Bernhard Gross: pai da pesquisa em eletretos no Brasil.

Em junho de 1933, desembarcava na cidade do Rio de Janeiro o engenheiro e físico de Sttutgart (Alemanha) Bernhard Gross.  Após ter desenvolvido algumas pesquisas sobre raios cósmicos, como colaborador, e constatando que era difícil conseguir um emprego como físico em seu país de origem, o jovem de 28 anos tinha decidido tentar a vida no Brasil. Nesse momento Gross já possuía algumas publicações científicas.

Por que Gross veio ao Brasil, um país que, na época, tinha pouquíssimas instituições, infraestrutura e recursos humanos para pesquisa? Numa entrevista realizada em 1976, Gross relatou que seu interesse pelo Brasil surgiu na infância, durante uma viagem que realizou com a família pelas cidades do Rio de Janeiro, São Paulo, Porto Alegre e Pelotas, e na qual sentiu um gostinho de aventura e romantismo.

Logo após a sua chegada ao Rio, Gross deu algumas palestras sobre raios cósmicos na Escola Politécnica do Largo de São Francisco e, assim, começou a conhecer pessoas ligadas à ciência na cidade.  Em janeiro de 1934 obteve seu primeiro emprego, no Instituto de Meteorologia.
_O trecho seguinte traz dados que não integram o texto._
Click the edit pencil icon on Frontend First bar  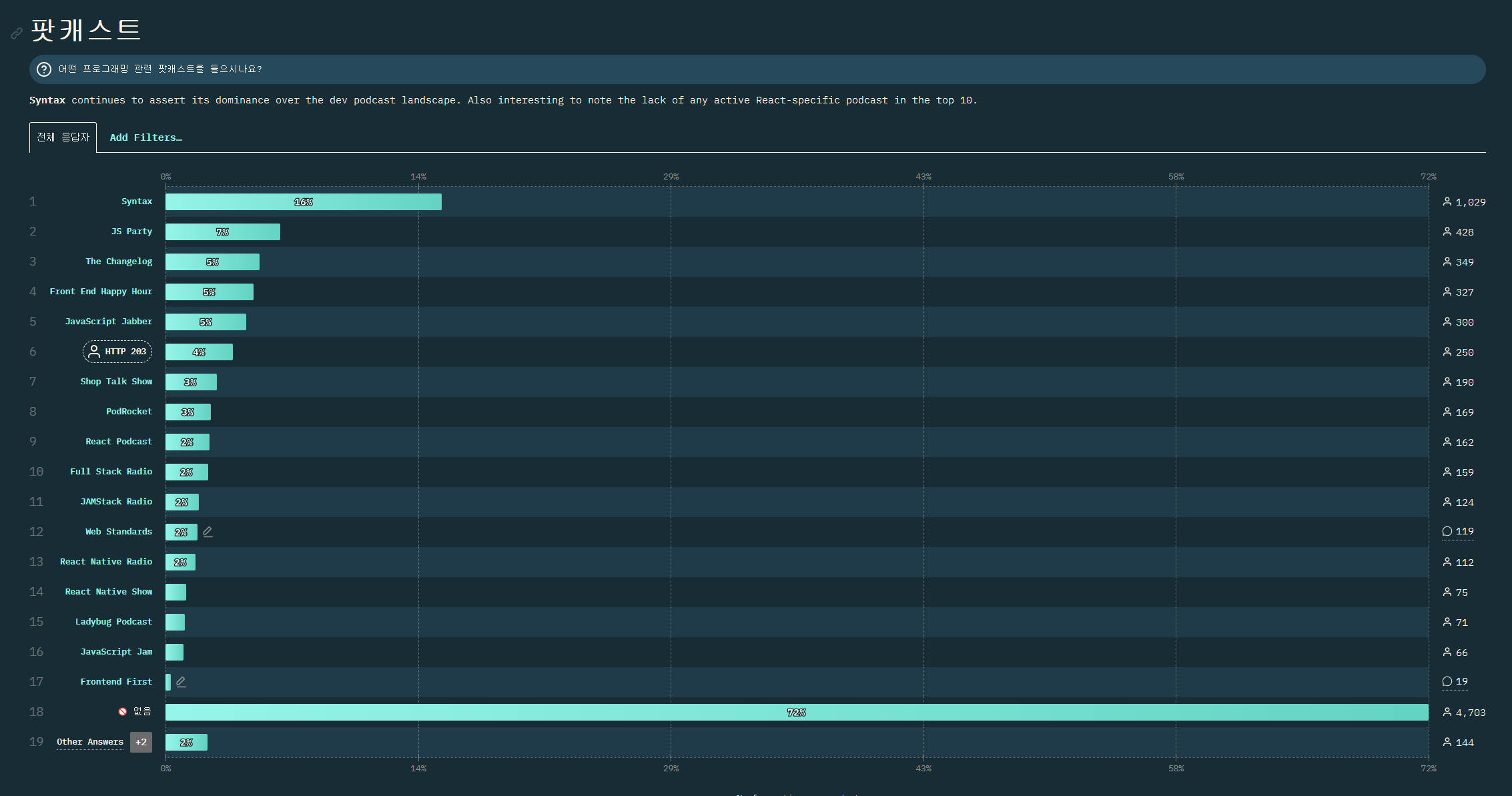pyautogui.click(x=181, y=682)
No mesmo ano, publicou o primeiro de seus artigos científicos escritos no Brasil. Em 1999, com 94 anos, publicaria o último de cerca de duzentos.

Em vários temas, tais como raios gama, circuitos elétricos e materiais dielétricos, Gross fez contribuições de relevância e impacto internacional com trabalhos de pesquisa desenvolvidos no Brasil. Gross abordava os desafios científicos com muita competência, tanto do ponto de vista teórico quanto do experimental, e dava uma particular atenção à aplicação da Matemática à Física.

Além de fazer ciência de acordo com padrões internacionais, Gross, desde as décadas de 1930-40, publicava os resultados de seus trabalhos em periódicos do Brasil e do exterior, como os Anais da Academia Brasileira de Ciências, o Journal of Applied Physics, Physical Review, Journal of Chemical Physics e a revista alemã Zeitschrift für Angewandte Physik, entre outros periódicos.  Ademais, Gross circulou bastante pelo mundo, tendo passado alguns períodos trabalhando nos Estados Unidos (nos laboratórios Bell e no Massachusetts Institute of Technology), na Inglaterra (na Electrical Research Association) e na Áustria (como membro do comitê científico da Agência Internacional de Energia Atômica, organização internacional dedicada aos usos pacíficos da energia atômica), entre outros destinos. Finalmente, Gross conseguiu, em várias oportunidades, trazer para o Brasil pesquisadores do exterior.

Trabalhando continuamente em diversos temas, Gross iniciou no Brasil, de forma pioneira, a pesquisa em Física da Matéria Condensada, pilar da Ciência e Engenharia dos Materiais.

Os eletretos

Fotografia de Bernhard Gross da galeria de fotos da página http://www.canalciencia.ibict.br/notaveis/bernhard_gross.html

Um dos campos que recebeu mais contribuições científicas de Bernhard Gross é o estudo dos eletretos, materiais dielétricos (isolantes) que, por estarem permanentemente polarizados, possuem carga elétrica permanente.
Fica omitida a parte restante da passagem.